During the pollen grain development, the tapetum cells showed signs of the degeneration, with altered cytoplasmic contents and cell morphology. These cells seemed to exude some material similar to polenkitt. Gabarayeva (1995) stated that polenkitt conferred variety to the pattern of exine projections, spines and grooves and functioned as a barrier, preventing pathogen entry in the pollen grain, and also was resistant to biodegradation. Ultrastructurally, the MMC presented a dense cytoplasm containing many small vessels, a conspicuous centralized nucleus, with dispersed chromatin and a well-developed nucleolus (Fig. 2, a). The MMCs were isolated from the others by a layer of relatively thin calose, secreted by the tapetum cells. At a more advanced stage, the layer of calose became thicker; the cytoplasm remained dense with a centralized nucleus and an even more developed nucleolus (Fig. 2, b). McCormick (1993) suggested that there was communication between the meiocytes through the plasmodesmas, establishing synchrony in the first meiotic division. In this study, some cells were very close to one another, but no cytoplasmic bridges were observed. The tapetum cells around the meiocyte were, at times, binucleate with a vacuolated cytoplasm, a large quantity of dictiosomes and endoplasmatic reticulum (Fig. 2, c). Frankel and Galun (1977) stated that there was interdependency among the meiocytes and they depended on the cytoplasmic connections with the tapetum cells. These connections decreased as the calose thickened and non-synchronization of the stages of the second meiocyte division could arise, suggesting that the nucleous was independent of the meiocyte. The tapetum and the other anther cell layers were preserved until the intermediate microspore stage as was reported in soybean by Horner and Palmer, (1995). At this stage, the tapetum cell layers that were still quite thick, presented large vacuoles in their cytoplasm; these cells were mononucleate or binucleate, with one or two nucleoli. These cytoplasmatic characteristics were probably related with the stocking necessary substances and essential proteins synthesis that were possibly used for the nutrition and perfect development of the future pollen grains (Polowick and Sawhney, 1993).

 


 

The tetrad presented a thick calose sheath (Fig. 2, d) that increased the distance between the cells; at this time, microspore wall formation was initiated.
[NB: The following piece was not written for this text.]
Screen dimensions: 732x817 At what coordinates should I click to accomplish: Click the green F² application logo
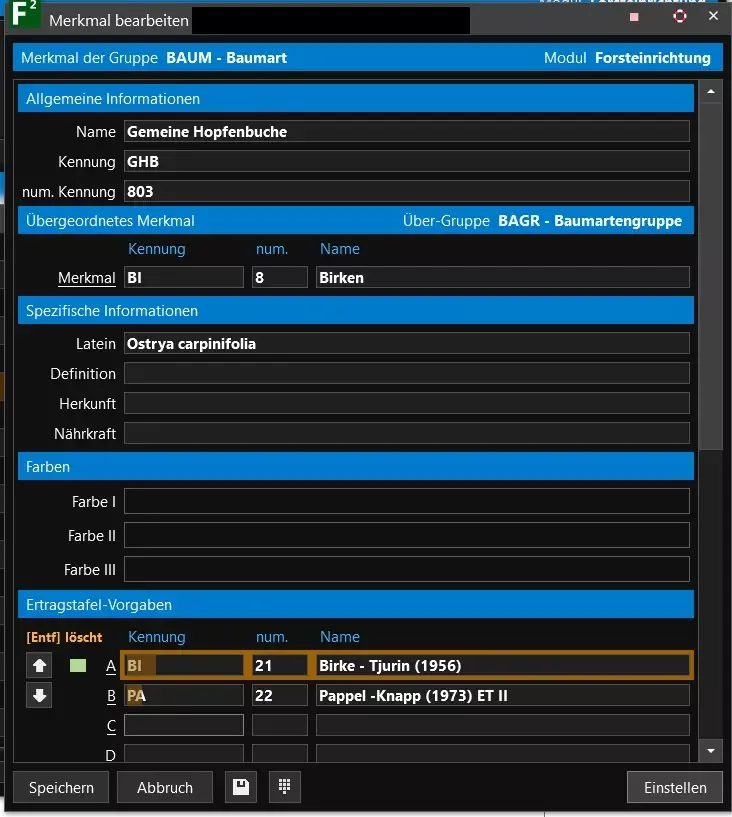(23, 17)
Gabarayeva (1995) studying Anaxagorea brevipes (Annonaceae) stated that the calose sheath was not an obstacle that prevented the transport of the substances originating from other anther tissues, mainly from the tapetum cells, to the meiocytes. The microspore, when released from calose, had a large nucleus, which migrated from the center to the microspore wall (Fig. 3, a). The microspores had the exine wall with their layers already formed and the tapetum cells showed signs of the degeneration without the wall delimitation. Externally, the microspores had thick diameters with a larger exine wall and the intine reached its maximum size. The opening of the microspores was observed close to the exine layer and evident intine layer (Fig. 3, b). Noher de Halac et al. (2003) reported that intine consisted of a rigid skeleton structure of the cellulose microfibriles and a matrix similar to the pectin gel, a different type of the polysaccharide and glycoprotein.

 



 

According to the authors, the intine was related to a specialized functions of the germination pore and with the growth of the pollen tube. After mitosis of the microspore, the pollen grain showed two nuclei/cells, the vegetative and the generative (Fig. 3, c). The vegetative cell cytoplasm contained many very small vacuoles that decreased in the size after the first mitotic division.
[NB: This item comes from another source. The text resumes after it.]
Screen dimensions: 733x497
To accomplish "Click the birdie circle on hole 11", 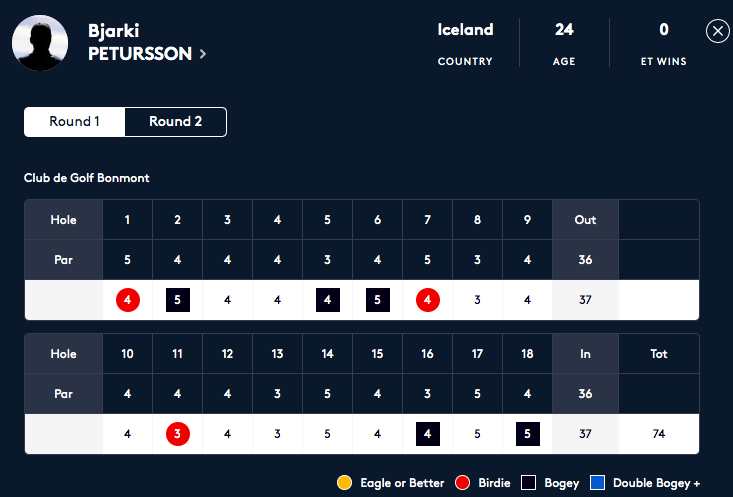I will [x=178, y=434].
In addition to the vacuoles, structures similar to the plastids, probably amyloplasts and leucoplasts, and lipid droplets were found widely distributed throughout the cytoplasm (Fig. 3, d-f). The vegetative cell had a smaller nucleus than the generative cell, with diffused genetic material. A developed endoplasmatic reticulum was observed close to its nucleus, and next to this, bodies similar to the lipids (Fig. 3, e). Polowick and Sawhney (1993) and Rodríguez-Garcia et al. (2003) believed that the appearance of lipid bodies in the pollen grain could be related to the energy production for the pollen grain germination or for the pollen tube wall synthesis.
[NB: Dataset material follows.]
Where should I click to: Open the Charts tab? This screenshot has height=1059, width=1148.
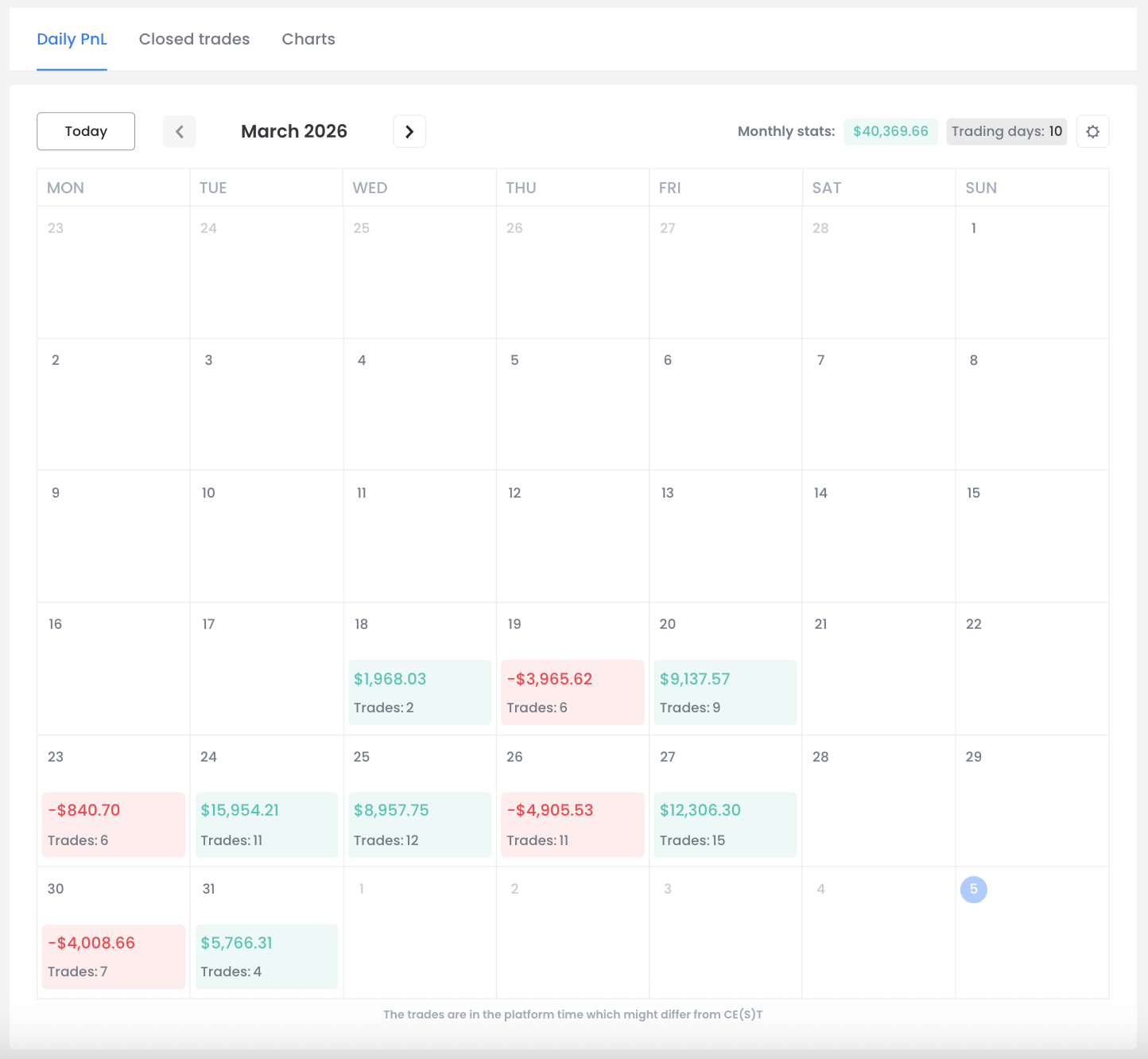pyautogui.click(x=308, y=38)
The generative cell presented very little cytoplasm, a relatively large nucleus with a large nucleolus. In the present study, structures similar to the plastids were observed very close to the nucleus of the generative cell (Fig. 3, f). The nature of papaya pollen grain was lipidic as observed by Damasceno Júnior (2004). This was correlated with the anemophily pollination, validating the observations made by Storey (1969) that the wind was the main means of the pollen dispersal of the papaya crop.

 

ACKNOWLEDGEMENTS

We thank Márcia Adriana S.C. Dutra and Arthur Rodrigues, CBB/UENF Photographic Laboratory technicians, for help in developing and amplifying the photographs for this article. This study was supported by FAPERJ and CNPq.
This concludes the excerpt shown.